Democratic support is seen as crucial for passing the defense bill in the narrowly split House, where Republicans have only a slim majority. The $886 billion measure would grant a 5.2% pay raise to military personnel, counter aggressive moves by China and Russia, and establish a special inspector general to oversee U.S. aid to Ukraine.
But Thursday, Democrats called the abortion measure unacceptable in the wake of the Supreme Court’s ruling last year overturning abortion rights, which set off a rush by some states to enact bans and curbs on the procedure. Rep. Mikie Sherrill, D-N.J., a Navy veteran, said the Republican provision “puts servicewomen and military families’ lives at risk by denying the basic right to travel for health care no longer available where they are stationed.”
Republicans defended the move as a matter of principle, arguing that the Pentagon policy it would overturn — offering time off and travel reimbursement to troops traveling out of state to obtain an abortion — violated a prohibition against taxpayer-funded abortions.
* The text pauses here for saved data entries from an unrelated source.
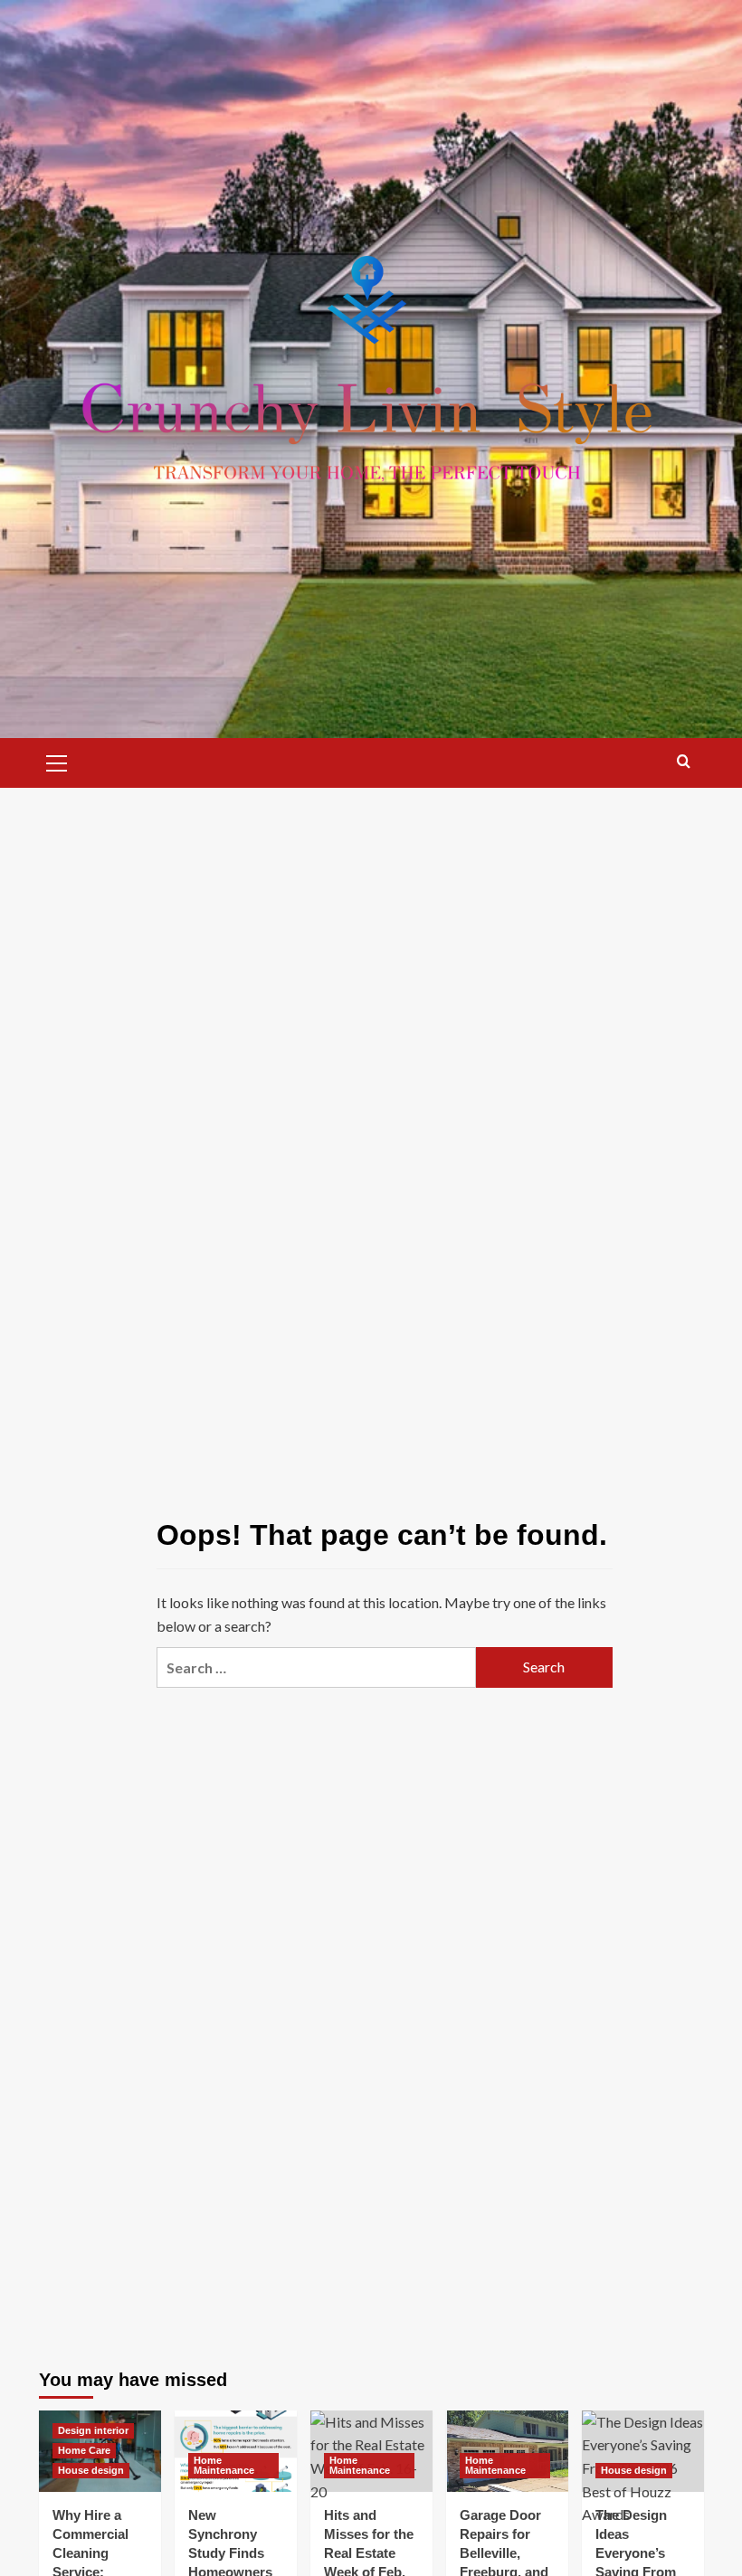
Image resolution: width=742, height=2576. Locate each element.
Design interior (93, 2430)
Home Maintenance (224, 2465)
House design (91, 2470)
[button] (57, 760)
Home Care (84, 2450)
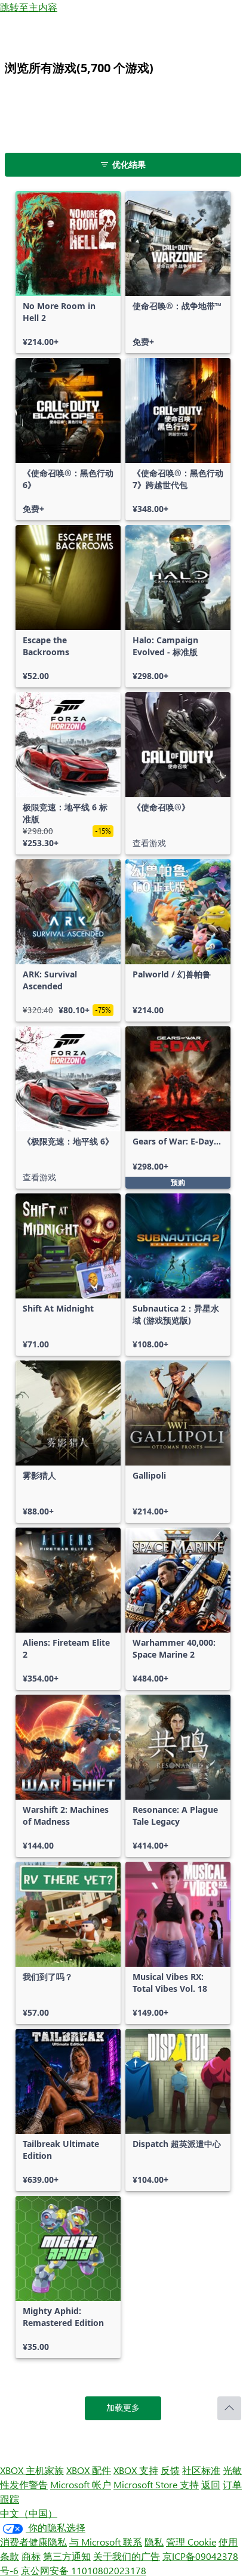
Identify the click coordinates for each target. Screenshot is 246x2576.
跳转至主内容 (28, 7)
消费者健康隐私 (33, 2541)
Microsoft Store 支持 (156, 2484)
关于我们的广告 (126, 2556)
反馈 (170, 2470)
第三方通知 (67, 2556)
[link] (68, 272)
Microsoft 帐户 (80, 2484)
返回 (210, 2484)
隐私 (154, 2541)
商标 (31, 2556)
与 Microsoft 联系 (105, 2541)
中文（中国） (28, 2513)
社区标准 (201, 2470)
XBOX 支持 (135, 2470)
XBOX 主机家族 (32, 2470)
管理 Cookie (191, 2541)
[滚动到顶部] (229, 2408)
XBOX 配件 (88, 2470)
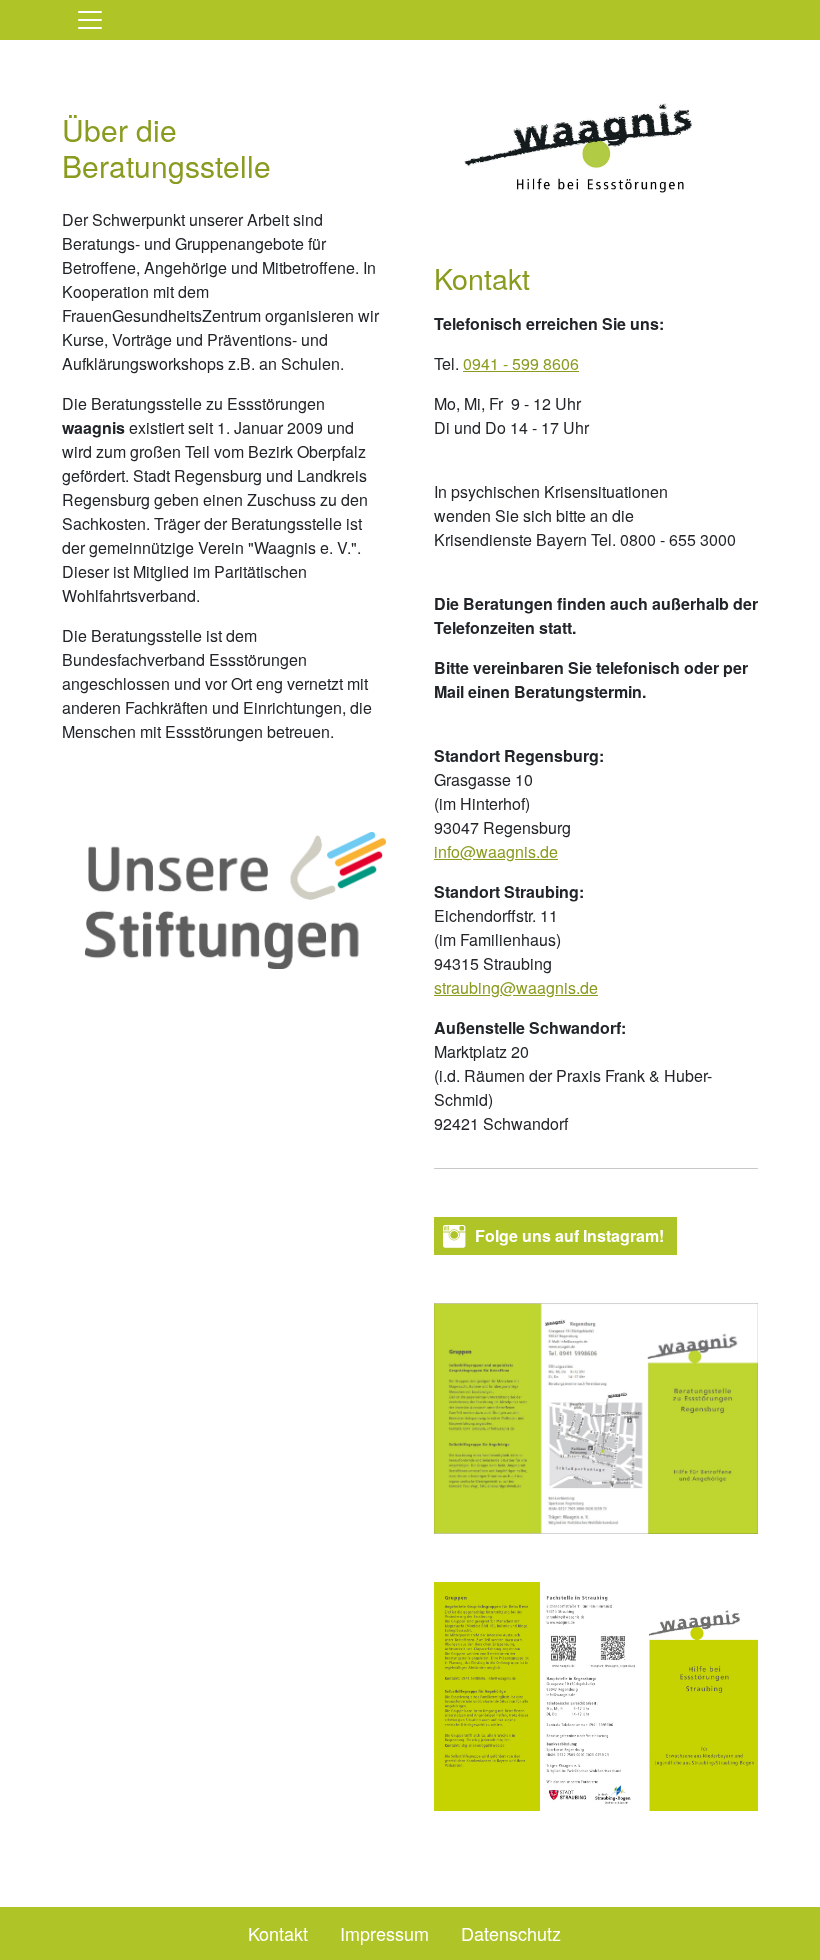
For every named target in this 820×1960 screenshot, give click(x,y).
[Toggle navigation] (90, 20)
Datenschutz (511, 1933)
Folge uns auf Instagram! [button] (569, 1235)
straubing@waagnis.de (516, 987)
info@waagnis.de (496, 851)
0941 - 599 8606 (521, 363)
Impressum (384, 1933)
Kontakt (278, 1933)
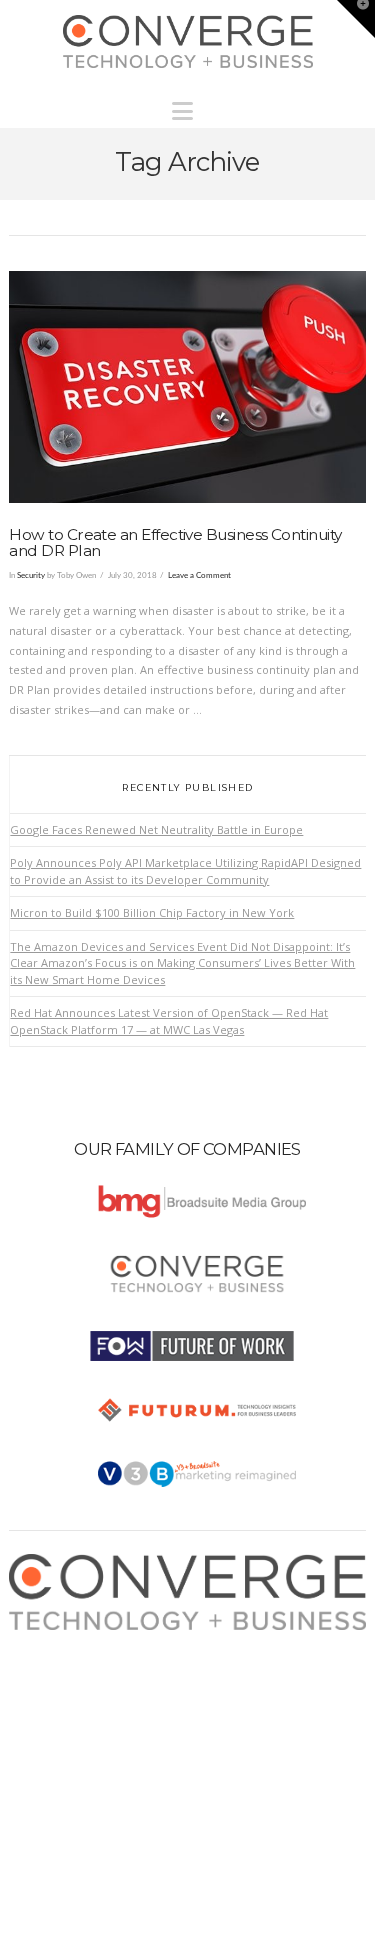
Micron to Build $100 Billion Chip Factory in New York (152, 912)
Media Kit (53, 1659)
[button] (187, 106)
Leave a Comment (199, 575)
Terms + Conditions (80, 1678)
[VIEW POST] (187, 387)
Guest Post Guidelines (87, 1718)
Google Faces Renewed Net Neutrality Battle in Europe (156, 829)
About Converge (71, 1639)
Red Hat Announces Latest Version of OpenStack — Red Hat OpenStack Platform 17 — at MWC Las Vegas (169, 1021)
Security (31, 575)
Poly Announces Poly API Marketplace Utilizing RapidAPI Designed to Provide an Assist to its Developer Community (185, 871)
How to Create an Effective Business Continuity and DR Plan (175, 543)
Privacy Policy (65, 1698)
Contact (48, 1738)
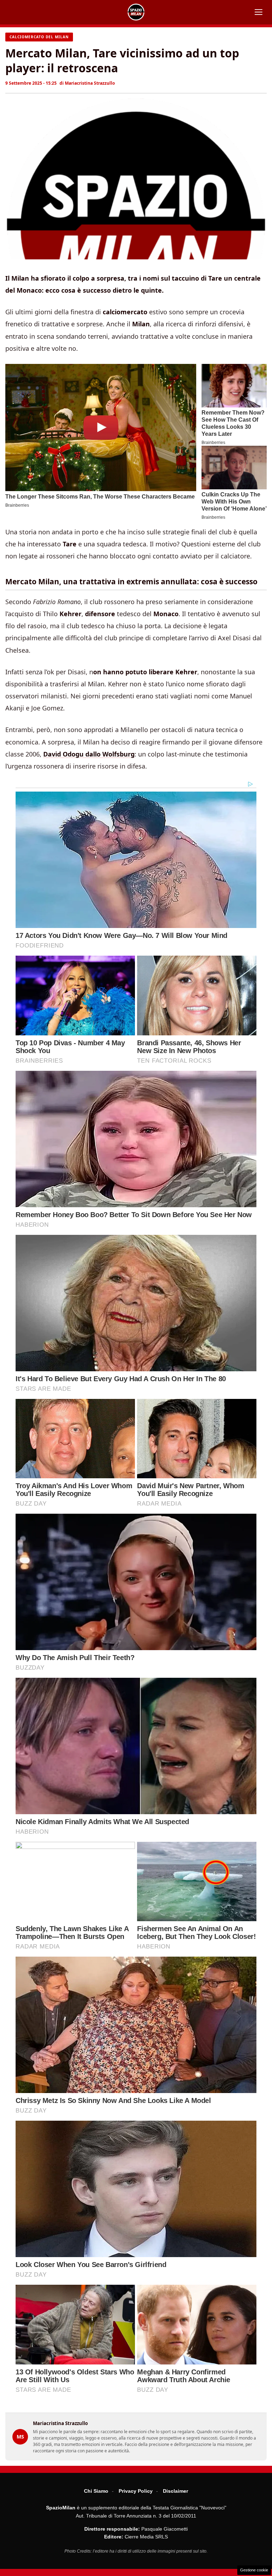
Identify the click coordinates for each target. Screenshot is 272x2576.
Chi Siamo (96, 2491)
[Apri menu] (258, 12)
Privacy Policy (136, 2491)
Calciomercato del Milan (39, 36)
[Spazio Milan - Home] (136, 12)
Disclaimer (175, 2491)
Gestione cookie (254, 2570)
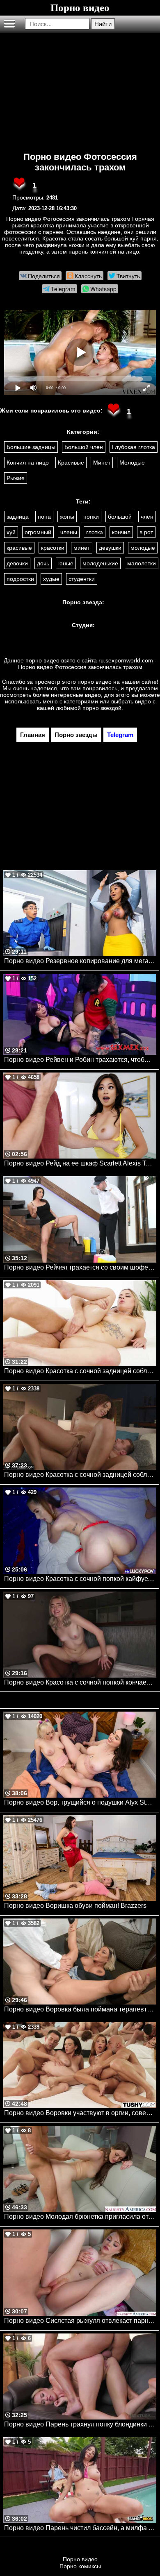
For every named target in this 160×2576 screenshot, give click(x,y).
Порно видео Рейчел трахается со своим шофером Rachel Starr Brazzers (80, 1267)
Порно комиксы (80, 2566)
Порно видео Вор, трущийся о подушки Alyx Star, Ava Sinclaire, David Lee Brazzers (80, 1802)
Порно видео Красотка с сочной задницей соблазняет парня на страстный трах (80, 1474)
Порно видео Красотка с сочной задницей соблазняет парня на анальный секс (80, 1370)
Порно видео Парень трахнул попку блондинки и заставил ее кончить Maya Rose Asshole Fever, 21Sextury (80, 2424)
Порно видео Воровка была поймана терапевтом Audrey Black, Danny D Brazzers (80, 2009)
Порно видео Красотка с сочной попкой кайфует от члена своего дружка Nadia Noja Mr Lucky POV (80, 1578)
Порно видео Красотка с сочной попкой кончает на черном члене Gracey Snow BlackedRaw (80, 1682)
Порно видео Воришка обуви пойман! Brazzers (75, 1905)
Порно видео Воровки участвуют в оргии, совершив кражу (80, 2112)
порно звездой (101, 708)
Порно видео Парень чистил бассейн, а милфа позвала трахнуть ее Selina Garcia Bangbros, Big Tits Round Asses (80, 2527)
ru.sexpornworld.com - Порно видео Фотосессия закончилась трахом (87, 663)
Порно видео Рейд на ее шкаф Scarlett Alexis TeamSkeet (80, 1163)
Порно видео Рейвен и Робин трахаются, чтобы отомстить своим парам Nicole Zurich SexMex (80, 1059)
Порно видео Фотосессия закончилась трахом (80, 162)
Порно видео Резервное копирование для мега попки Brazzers (80, 960)
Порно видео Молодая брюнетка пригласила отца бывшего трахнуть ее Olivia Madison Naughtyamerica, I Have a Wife (80, 2216)
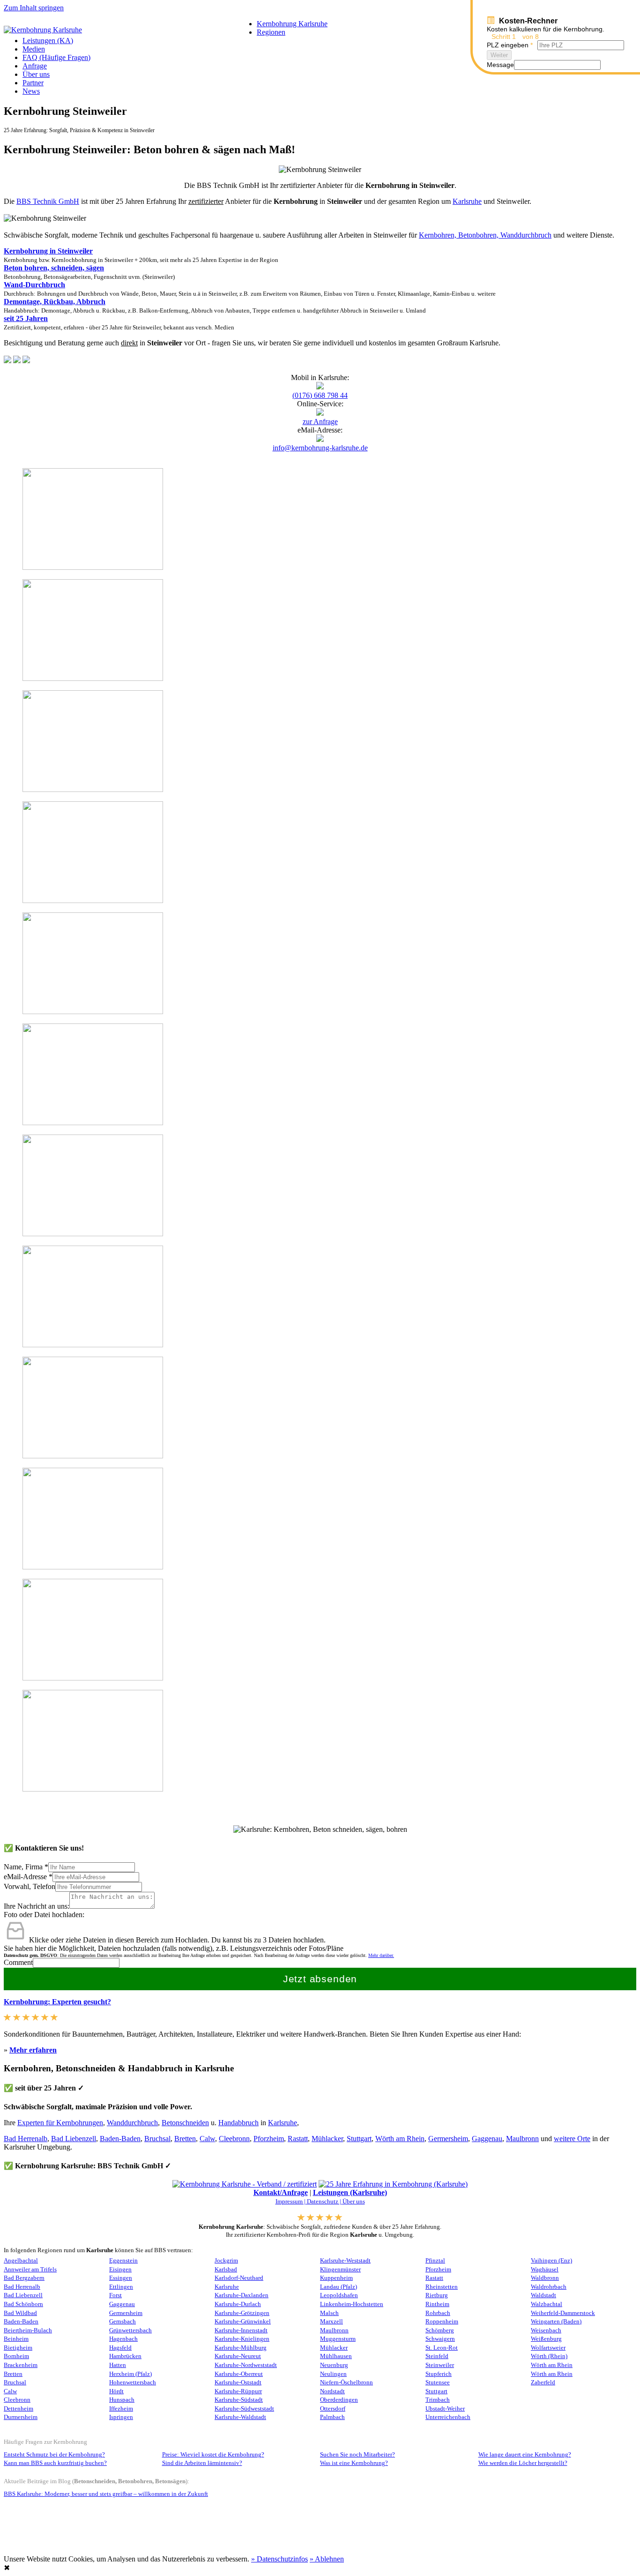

The debate unfolded after Speaker Kevin McCar thy capitulated this week to a small group of ultraconservative Republicans who had threatened to block the defense legislation if their proposals, including pulling U.S. aid to Ukraine, did not receive consideration.
Instead the House moved forward on Thursday, slogging through dozens of proposed modifications with the fate of the bill still in doubt.
It overwhelmingly defeated two Republican efforts to cut U.S. military assistance for Ukraine. The vote was 341-89 to reject a measure from Rep. Marjorie Taylor Greene, R-Ga., to end a $300 million program to train and equip Ukrainian soldiers, which has been in place for almost a decade. And by a vote of 358-70, the House rejected a proposal from Rep. Matt Gaetz, R-Fla., to prohibit sending any more security assistance to Ukraine. In both cases, the supporters were all Republicans.
Those results were a victory for mainstream Republicans, who have defended U.S. military assistance to Ukraine as vital to countering Russia. But they reflected how anti-Ukraine sentiment is growing in the Republican ranks. In the spring, only 57 Republicans voted against a $40 billion package of military and humanitarian assistance for Ukraine.
Though defense bill debates have often been a forum for partisan policy fights, the debate in the House has been particularly nasty, exposing Republican divisions and threatening the customary bipartisan consensus around the legislation. The measures that Republicans have proposed stand no chance of passing the Democratic-led Senate, and a protracted fight over the measure could imperil its chance of enactment.
Republican leaders, who can afford to lose no more than four votes on their side if Democrats remain united in opposition, had been counting on Democratic votes to help pass the defense bill. The demands of hard-right lawmakers to load the bill with a deeply conservative cultural agenda could cost them those critical votes.